I have been on a bit of an avocado kick lately. It is just so yummy and versatile. Last week I came across a guest post by Angela from Oh She Glows for Creamy Avocado Pasta. I remember reading the post, but I can’t find it anymore, so I apologize. Anyway it was the perfect thing to make because I had and leftover half of a lemon and some basil I needed to use ASAP and I was glad I remembered the post and found the recipe.
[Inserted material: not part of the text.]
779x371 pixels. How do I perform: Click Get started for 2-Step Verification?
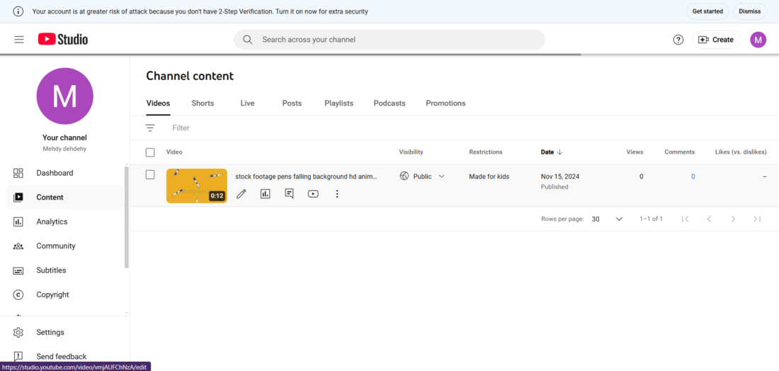pos(707,11)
This recipe is super yummy and so easy to make. If you need a quick meal for two, I highly recommend it. Just remember that since it is avocado, the leftovers do not really heat up well or look very edible either. I don’t have a food processor, just a blender and there was not enough liquid to throw it in there, so I just finely chopped everything and mixed it with a hand mixer to get it all creamy. I did not or do not care that the recipe is vegan, so I added some cheese. And really, can you go wrong with Cheese? I think not.
|This does not do it justice. I promise it’s good.|
- 1 medium sized ripe Avocado, pitted& cut into chunks
- 1/2 lemon, juiced + lemon zest to garnish
- 2-3 garlic cloves, finely chopped
- 1/2 tsp kosher salt, or to taste
- 1/4 cup Fresh Basil, finely chopped
- 2 tbsp extra virgin olive oil
- 2 servings/6 oz of your choice of pasta (I used angel hair spaghetti)
- Freshly ground black pepper, to taste
- 1/2 cup shredded Parmesan cheese
- Bring several cups of water to a boil in a medium sized pot. Add in your pasta, reduce heat to medium, and cook until Al Dente, about 8-10 minutes.
- Meanwhile, make the sauce by placing the garlic cloves, lemon juice, and olive oil into a medium bowl. Mix with hand mixer until smooth. Now add in the pitted avocado, basil, and salt. Mix until smooth and creamy.
- When pasta is done cooking, drain and rinse in a strainer and place pasta into the bowl of sauce. Toss until fully combined. Garnish with cheese, lemon zest and black pepper.
- Serve immediately. Makes 2 servings.